Les organisateurs se méfient
Lors de cette fameuse réunion, les organisateurs avaient déjà émis quelques doutes quant à la volonté de leurs pairs de se faire connaître auprès de l’administration. « A chaque fois qu’on a fait une demande officielle, on s’est retrouvés avec des flics qui bloquaient tous les accès », nous expliquait Paul en octobre.
Cette tentative de réconciliation serait-elle un échec ? Il est trop tôt pour le dire. « Le dialogue est compliqué. C’est à nous de convaincre les organisateurs de se manifester. Notre objectif, c’est de limiter l’exaspération des riverains mais aussi de pouvoir sécuriser ces fêtes afin qu’elles aient le moins de dommages possibles », explique le préfet Emmanuel Berthier. « Il ne faut pas enterrer le projet. Je trouve cela dur de remettre la faute sur les organisateurs. Car s’ils veulent déclarer leurs soirées, les jeunes doivent avoir un lieu. Or, à chaque fois qu’ils en cherchent, on leur dit non », tempère Samuel, directeur de l’association Freeform. Un groupe de travail sera créé en mars pour se pencher sur la question de l’occupation des terrains, précise la préfecture.
Ce dernier insiste sur « la gestion dans l’urgence » qu’implique l’organisation des soirées sauvages. Après « un jeu du chat et de la souris », les gendarmes et plus rarement les policiers restent en général à bonne distance du rassemblement. A Redon, leur intervention avait créé le chaos et un jeune homme avait eu la main arrachée. En temps normal, le rôle des forces de l’ordre se limite souvent à la sécurisation des accès et au contrôle de ceux qui tenteraient de conduire sous l’empire de l’alcool, des drogues ou d’un cocktail mélangeant les deux. Le problème d’une déclaration en amont se pose en quelques mots : qu’est-ce que les teufeurs auraient à y gagner ?

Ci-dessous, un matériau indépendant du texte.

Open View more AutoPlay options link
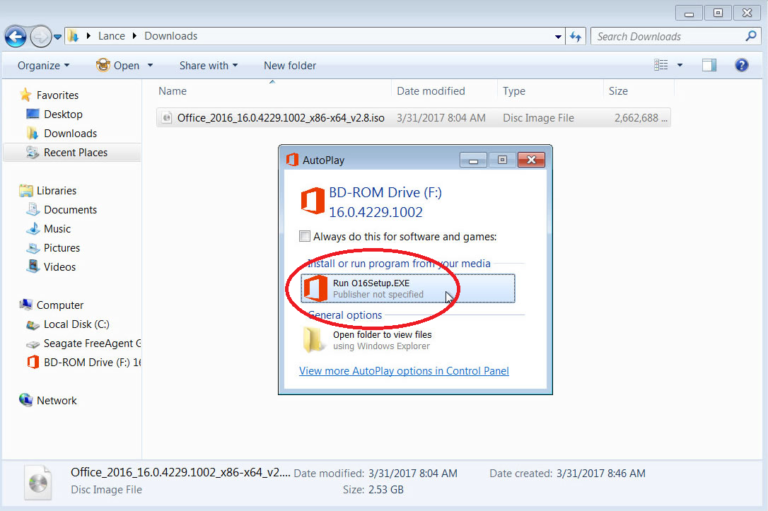The width and height of the screenshot is (768, 511). [403, 371]
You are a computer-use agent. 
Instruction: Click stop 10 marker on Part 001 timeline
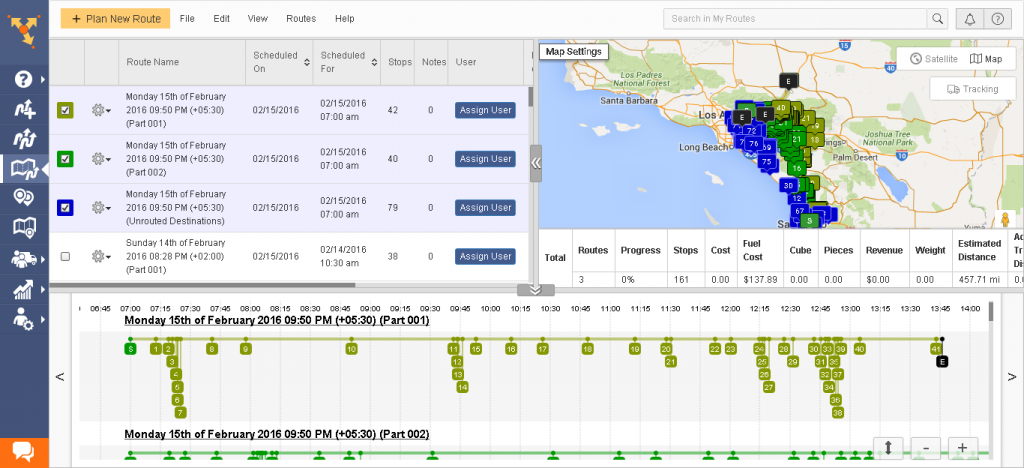click(351, 349)
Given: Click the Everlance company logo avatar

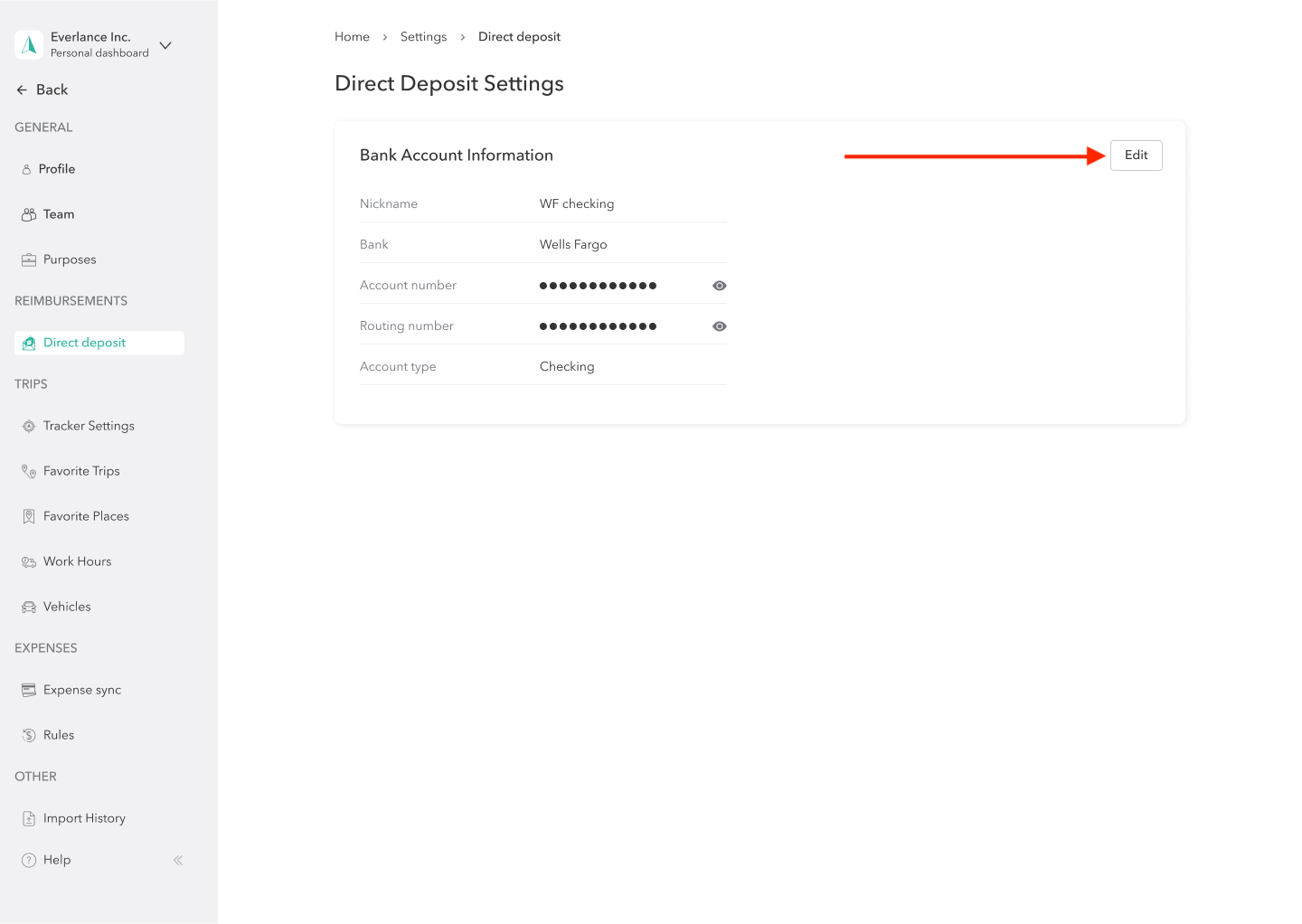Looking at the screenshot, I should coord(29,44).
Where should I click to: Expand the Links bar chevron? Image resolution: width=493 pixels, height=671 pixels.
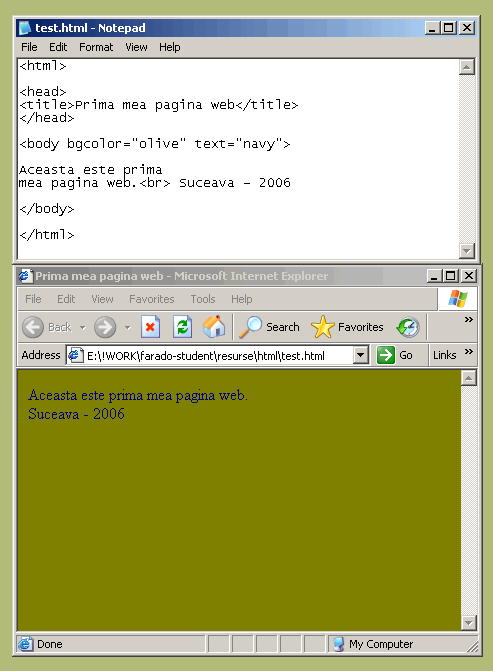(469, 351)
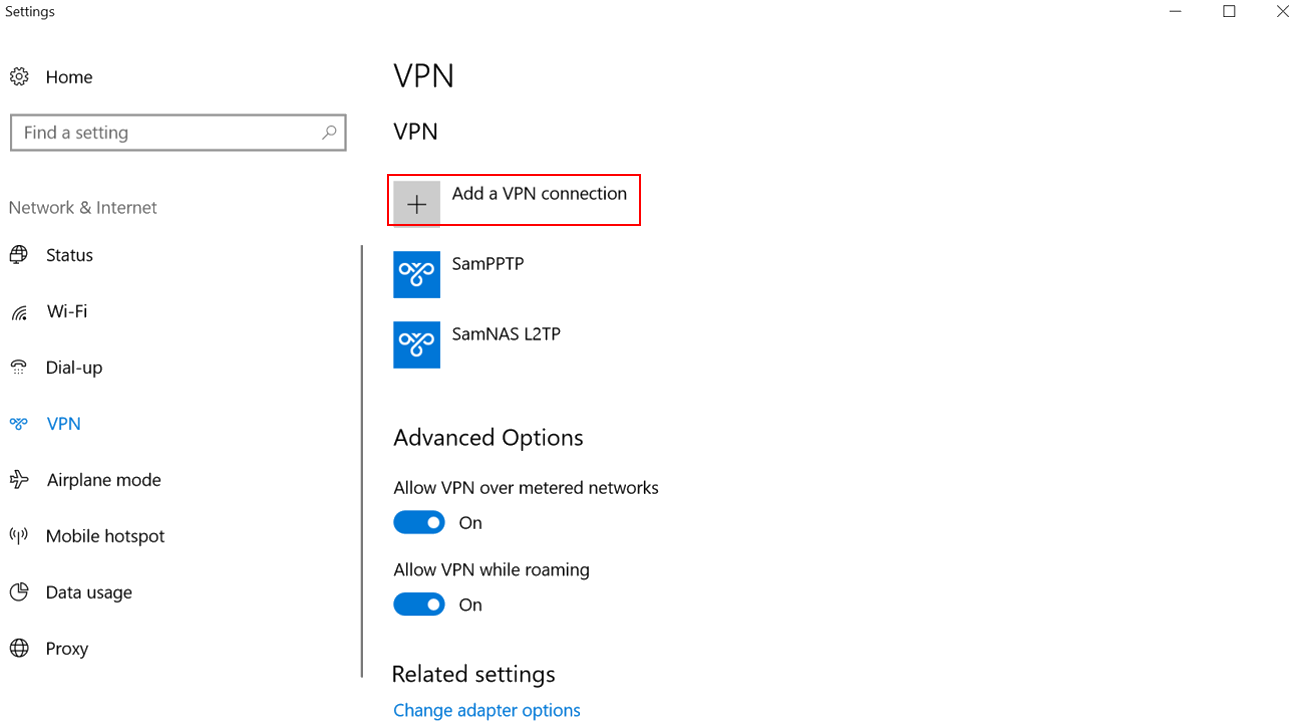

« Le phénomène est bien là, qu’il plaise ou non »
Pour décoincer cette situation, le procureur de la République que « tout le monde fasse un pas de côté ». « Le milieu des teufeurs, les maires, l’État… Tout le monde doit faire cet effort. Car le phénomène est bien là, qu’il plaise ou non », prévient Philippe Astruc. Dans l’ouest de la France, il est même particulièrement bien implanté. Et ne semble pas prêt à baisser le son.